Top of Task input

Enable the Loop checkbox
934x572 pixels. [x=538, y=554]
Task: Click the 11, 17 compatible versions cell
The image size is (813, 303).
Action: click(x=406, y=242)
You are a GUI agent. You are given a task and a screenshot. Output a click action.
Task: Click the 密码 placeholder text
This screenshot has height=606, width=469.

Bottom of Task input

Exercise requirements:
With nothing added or left out, print the data again.

Output for this task:
Enable the Loop checkbox
934x572 pixels. [x=538, y=554]
Task: Click the 11, 17 compatible versions cell
The image size is (813, 303).
Action: click(x=406, y=242)
You are a GUI agent. You are given a task and a screenshot. Output a click action.
Task: Click the 密码 placeholder text
This screenshot has height=606, width=469.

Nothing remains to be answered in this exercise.